Document section Start Marker

Report: Impact of September 11 Attacks on Workers Near the World Trade Center

Sept. 12, 2002
Employees who work near WTC site experienced more mental health and respiratory illnesses than workers in similar jobs a further distance from the site.

In January 2002, the National Institute for Occupational Safety and Health (NIOSH) received requests for Health Hazard Evaluations from labor unions representing workers employed in buildings in the vicinity of the World Trade Center (WTC).

The unions claim workers reported persistent physical and mental health symptoms that they associated with exposures from the WTC collapse and ensuing fires. NIOSH conducted surveys of the workers to determine rates of physical and mental health symptoms.

A new report issued by the agency and published in a special edition of the Morbidity and Mortality Weekly Report indicates that workers employed near the WTC site have significantly higher rates of physical and mental health symptoms than workers employed more than five miles from the site.

Document section End Marker
Input data Start Marker

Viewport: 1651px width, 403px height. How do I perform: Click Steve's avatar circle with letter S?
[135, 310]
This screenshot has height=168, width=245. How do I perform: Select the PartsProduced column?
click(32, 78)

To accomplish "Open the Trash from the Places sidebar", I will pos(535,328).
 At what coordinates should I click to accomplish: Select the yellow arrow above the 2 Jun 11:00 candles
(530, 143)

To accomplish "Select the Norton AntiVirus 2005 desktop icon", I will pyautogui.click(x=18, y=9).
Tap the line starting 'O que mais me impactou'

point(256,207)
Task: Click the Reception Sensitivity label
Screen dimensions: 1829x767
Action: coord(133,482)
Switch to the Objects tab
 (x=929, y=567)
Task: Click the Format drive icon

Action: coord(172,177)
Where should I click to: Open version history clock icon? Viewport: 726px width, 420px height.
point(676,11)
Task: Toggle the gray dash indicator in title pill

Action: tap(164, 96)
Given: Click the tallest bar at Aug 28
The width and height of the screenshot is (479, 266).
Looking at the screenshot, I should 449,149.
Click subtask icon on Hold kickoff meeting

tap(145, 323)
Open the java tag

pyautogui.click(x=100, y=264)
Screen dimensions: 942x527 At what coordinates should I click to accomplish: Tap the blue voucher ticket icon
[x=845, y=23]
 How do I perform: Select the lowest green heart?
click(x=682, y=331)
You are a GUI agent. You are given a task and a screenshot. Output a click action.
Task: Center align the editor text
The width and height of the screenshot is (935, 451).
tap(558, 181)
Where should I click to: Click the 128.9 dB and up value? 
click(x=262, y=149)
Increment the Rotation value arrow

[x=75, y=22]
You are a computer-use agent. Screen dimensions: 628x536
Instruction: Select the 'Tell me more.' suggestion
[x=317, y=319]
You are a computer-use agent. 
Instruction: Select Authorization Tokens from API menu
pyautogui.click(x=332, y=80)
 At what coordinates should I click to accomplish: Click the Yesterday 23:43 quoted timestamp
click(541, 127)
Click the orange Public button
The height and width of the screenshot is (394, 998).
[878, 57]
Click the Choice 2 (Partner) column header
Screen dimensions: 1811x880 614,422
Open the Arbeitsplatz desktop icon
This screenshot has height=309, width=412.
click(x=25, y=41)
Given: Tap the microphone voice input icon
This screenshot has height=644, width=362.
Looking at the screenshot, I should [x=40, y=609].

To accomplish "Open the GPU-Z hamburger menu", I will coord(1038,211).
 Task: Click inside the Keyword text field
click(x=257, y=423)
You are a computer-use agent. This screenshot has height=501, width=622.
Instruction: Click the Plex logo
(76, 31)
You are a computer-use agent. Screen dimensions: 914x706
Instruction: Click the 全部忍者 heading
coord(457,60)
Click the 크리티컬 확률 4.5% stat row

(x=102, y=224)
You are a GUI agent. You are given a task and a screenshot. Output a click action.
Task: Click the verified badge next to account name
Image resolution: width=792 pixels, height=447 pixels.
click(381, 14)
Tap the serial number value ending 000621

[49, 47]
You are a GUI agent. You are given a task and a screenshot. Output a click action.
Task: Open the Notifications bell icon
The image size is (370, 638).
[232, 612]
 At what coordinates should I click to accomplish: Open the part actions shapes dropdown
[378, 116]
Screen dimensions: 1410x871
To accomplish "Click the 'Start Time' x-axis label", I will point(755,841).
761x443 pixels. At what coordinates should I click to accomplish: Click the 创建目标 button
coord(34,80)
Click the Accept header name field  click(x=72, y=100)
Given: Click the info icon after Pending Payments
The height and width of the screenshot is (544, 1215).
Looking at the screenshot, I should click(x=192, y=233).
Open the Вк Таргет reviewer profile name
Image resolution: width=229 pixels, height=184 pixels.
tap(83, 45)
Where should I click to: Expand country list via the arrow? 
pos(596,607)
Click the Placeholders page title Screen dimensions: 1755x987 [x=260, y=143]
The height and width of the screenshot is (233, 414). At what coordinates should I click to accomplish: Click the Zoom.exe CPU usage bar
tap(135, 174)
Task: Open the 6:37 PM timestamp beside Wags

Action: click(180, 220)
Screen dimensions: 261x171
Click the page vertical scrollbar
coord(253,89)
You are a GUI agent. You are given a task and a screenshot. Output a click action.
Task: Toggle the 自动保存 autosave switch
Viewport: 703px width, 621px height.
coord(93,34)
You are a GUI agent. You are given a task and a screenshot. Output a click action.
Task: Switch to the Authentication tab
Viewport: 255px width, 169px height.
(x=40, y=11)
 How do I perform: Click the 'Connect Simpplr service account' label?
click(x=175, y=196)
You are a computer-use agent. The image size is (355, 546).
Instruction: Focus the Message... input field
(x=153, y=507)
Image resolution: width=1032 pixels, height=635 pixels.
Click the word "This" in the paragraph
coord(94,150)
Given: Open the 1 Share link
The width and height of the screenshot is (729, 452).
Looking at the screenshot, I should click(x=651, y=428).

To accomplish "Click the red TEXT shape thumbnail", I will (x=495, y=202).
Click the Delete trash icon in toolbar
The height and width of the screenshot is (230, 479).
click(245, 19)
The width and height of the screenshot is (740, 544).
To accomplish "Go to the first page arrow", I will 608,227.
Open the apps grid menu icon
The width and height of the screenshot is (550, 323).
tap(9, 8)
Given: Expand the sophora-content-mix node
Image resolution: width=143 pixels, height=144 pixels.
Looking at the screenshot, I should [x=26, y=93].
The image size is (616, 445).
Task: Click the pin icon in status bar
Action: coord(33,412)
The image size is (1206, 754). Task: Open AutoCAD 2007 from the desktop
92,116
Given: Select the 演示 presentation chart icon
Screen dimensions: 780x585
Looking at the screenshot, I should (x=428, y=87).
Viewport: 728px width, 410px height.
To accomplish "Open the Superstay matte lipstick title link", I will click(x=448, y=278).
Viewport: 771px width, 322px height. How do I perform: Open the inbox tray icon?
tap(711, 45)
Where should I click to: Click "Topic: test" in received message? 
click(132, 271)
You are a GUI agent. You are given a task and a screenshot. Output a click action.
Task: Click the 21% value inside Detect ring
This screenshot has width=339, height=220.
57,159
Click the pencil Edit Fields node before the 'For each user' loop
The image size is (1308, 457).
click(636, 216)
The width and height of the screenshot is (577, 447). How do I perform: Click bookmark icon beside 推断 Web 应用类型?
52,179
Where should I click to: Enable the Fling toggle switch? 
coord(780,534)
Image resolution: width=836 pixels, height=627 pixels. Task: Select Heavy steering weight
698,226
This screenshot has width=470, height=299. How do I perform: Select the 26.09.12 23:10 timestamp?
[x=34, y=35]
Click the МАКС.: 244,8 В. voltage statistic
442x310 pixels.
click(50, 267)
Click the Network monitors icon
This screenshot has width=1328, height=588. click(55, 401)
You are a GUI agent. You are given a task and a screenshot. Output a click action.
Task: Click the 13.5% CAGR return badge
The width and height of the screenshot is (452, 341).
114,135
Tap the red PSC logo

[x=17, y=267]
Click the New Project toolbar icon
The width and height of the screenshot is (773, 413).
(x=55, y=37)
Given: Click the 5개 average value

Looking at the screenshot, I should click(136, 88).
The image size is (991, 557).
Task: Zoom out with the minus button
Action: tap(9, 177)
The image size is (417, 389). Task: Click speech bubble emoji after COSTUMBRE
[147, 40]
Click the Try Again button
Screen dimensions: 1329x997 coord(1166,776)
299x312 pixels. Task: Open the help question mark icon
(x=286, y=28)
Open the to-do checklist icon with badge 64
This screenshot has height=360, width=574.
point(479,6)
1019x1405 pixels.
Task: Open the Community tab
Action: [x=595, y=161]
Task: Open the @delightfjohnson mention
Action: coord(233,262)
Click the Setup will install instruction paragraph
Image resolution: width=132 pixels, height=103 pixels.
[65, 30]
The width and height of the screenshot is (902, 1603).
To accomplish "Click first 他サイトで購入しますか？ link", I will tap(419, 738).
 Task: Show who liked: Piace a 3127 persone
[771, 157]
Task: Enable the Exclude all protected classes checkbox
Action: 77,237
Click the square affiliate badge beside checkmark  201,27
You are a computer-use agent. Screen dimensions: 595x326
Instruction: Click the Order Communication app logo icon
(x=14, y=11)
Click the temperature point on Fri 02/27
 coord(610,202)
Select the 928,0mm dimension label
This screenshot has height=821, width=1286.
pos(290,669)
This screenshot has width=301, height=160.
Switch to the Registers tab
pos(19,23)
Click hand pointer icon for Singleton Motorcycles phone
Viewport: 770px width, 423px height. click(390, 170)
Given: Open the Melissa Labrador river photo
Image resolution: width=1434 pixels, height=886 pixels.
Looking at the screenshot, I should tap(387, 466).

Input data End Marker

■ **Task list**:
a. According to the World Trade Center worker report, when did NIOSH receive the requests for Health Hazard Evaluations?
b. Repeat the World Trade Center worker report verbatim from "The unions claim" to "mental health symptoms.".
This material has no connection to the World Trade Center worker report.

■ **Solution list**:
a. January 2002

b.
The unions claim workers reported persistent physical and mental health symptoms that they associated with exposures from the WTC collapse and ensuing fires. NIOSH conducted surveys of the workers to determine rates of physical and mental health symptoms.